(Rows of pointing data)
□ □ □ □ □ □ □

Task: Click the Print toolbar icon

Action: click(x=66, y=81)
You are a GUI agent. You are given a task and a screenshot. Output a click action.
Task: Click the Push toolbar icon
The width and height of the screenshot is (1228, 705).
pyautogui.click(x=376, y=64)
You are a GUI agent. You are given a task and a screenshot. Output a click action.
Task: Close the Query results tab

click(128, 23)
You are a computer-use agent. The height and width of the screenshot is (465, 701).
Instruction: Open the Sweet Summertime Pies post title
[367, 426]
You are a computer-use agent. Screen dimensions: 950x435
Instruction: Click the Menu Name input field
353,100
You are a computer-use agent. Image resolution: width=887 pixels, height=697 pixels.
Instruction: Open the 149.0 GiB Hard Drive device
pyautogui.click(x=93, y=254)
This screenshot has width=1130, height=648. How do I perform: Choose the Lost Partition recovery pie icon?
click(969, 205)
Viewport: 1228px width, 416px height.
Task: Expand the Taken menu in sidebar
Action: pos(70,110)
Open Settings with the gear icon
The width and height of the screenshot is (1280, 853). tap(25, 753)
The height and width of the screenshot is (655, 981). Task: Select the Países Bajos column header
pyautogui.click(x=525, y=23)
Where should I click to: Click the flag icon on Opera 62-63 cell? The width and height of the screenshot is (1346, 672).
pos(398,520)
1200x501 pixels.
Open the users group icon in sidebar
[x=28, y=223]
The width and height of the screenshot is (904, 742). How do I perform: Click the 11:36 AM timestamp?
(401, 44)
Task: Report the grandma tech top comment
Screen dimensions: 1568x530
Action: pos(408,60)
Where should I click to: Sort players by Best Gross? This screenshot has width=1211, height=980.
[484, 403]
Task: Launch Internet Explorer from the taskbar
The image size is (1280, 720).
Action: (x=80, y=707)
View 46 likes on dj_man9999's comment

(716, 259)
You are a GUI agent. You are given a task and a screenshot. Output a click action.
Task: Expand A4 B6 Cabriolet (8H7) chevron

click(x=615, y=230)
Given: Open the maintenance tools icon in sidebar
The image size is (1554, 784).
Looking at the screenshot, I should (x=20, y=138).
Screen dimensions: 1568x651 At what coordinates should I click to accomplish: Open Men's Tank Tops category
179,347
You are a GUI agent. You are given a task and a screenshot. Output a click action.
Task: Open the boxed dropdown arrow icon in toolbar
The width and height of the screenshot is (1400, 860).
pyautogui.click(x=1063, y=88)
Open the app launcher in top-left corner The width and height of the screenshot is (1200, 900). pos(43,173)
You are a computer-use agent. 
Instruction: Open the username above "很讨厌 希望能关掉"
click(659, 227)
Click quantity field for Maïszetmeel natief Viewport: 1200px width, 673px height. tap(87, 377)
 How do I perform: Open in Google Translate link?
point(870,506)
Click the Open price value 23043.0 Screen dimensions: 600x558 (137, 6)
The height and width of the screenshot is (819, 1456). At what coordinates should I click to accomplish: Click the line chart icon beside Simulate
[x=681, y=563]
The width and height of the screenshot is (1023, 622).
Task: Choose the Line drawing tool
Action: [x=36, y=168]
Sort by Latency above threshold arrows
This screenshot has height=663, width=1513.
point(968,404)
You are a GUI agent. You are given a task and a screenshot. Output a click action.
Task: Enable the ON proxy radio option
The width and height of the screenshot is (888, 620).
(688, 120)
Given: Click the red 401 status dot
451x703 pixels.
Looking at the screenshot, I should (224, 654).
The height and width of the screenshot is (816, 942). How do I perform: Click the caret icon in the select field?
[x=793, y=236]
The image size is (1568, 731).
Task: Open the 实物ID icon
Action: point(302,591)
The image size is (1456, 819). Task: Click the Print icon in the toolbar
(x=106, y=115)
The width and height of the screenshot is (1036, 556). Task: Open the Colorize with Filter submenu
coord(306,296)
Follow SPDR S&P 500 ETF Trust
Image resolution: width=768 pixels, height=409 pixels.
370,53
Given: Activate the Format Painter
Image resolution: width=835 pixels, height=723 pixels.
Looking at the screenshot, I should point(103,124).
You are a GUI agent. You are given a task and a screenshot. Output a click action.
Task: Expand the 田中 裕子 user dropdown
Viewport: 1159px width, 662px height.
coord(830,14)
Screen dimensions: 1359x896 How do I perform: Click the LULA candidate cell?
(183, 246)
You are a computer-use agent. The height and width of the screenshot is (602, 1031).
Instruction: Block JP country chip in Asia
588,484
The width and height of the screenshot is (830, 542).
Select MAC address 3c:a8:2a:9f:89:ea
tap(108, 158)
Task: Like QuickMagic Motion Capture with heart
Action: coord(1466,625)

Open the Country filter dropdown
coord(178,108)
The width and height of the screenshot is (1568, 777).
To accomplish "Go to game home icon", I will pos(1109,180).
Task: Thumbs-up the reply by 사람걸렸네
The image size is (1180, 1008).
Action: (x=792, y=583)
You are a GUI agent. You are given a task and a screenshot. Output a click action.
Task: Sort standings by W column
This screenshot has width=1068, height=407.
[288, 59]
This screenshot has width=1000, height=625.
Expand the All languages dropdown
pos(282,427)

□ □ □ □ □ □ □

• What you need to do: Rewrite the rows, starting at the beginning and going through the line containing "pyautogui.click(x=376, y=64)", as a two-column CSV with headers "instruction" and "action". Put each entry's text in one quoted field and its answer in the other, turning line breaks into spaces.

• Finished exercise:
instruction,action
"Task: Click the Print toolbar icon","Action: click(x=66, y=81)"
"You are a GUI agent. You are given a task and a screenshot. Output a click action. Task: Click the Push toolbar icon The width and height of the screenshot is (1228, 705).","pyautogui.click(x=376, y=64)"